Recientemente se ha abierto el debate sobre posibilidad de implementación de un impuesto para las bebidas azucaradas, la propuesta se basa en los posibles efectos que tendría este impuesto sobre el consumo de dichas bebidas y la reducción de enfermedades como la obesidad.

Las bebidas azucaradas proporcionan calorías con bajo valor nutritivo, y diferentes revisiones sistemáticas han encontrado una correlación entre el consumo de bebidas azucaradas y el incremento del peso corporal. Cada litro de bebidas azucaradas aporta entre 310 y 450 Kcal.

Estudios recientes sugieren que los impuestos sobre las bebidas azucaradas pueden reducir la obesidad, la diabetes y las enfermedades cardiovasculares. Sin embargo, también hay estudios que no identifican esta correlación. Existen otros factores relacionados con la aplicación de un impuesto a las bebidas azucaradas, como es su impacto en las diferentes clases sociales.
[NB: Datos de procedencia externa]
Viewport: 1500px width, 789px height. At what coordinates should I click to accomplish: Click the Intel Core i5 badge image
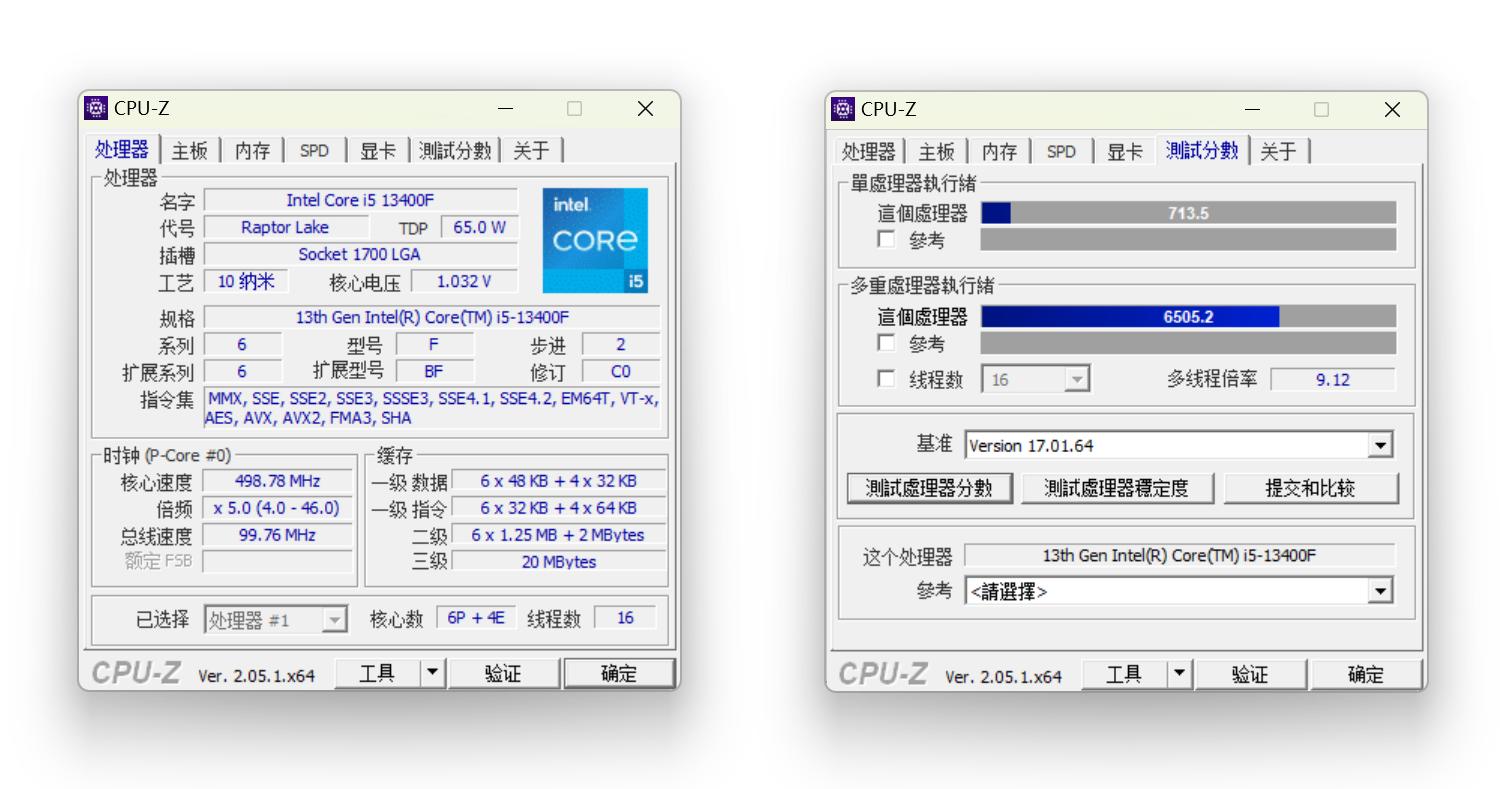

Se ha descrito que este impuesto tendrá un mayor impacto en las clases sociales bajas, que a su vez son las que están en mayor riesgo de sufrir obesidad o sobrepeso.

Se estima que un incremento del 15% en los impuestos produciría una reducción del 16% en el consumo de estas bebidas, lo que se traduciría en una reducción del 1,5% en la obesidad y del 2,6% en la diabetes. Otro reciente estudio, que tiene en consideración el efecto de la sustitución de los alimentos azucarados, ha sugerido que un incremento en el impuesto del 20% puede lograr una reducción del 4,7% en el consumo del total de calorías en la dieta (y no sólo de las bebidas azucaradas), y que esto puede traducirse en una pérdida de peso corporal anual de hasta 725 gramos.

En conclusión, otros países ya han implementado medidas similares, y basándose en la evidencia sería recomendable considerar este tipo de impuesto para las bebidas azucaradas. Por otro lado, la introducción de este tipo de impuesto perjudicaría la competitividad del sector industrial de bebidas, ya que al verse gravada su producción por un impuesto, este repercutiría directamente sobre el consumidor final del producto elevándose el precio del mismo.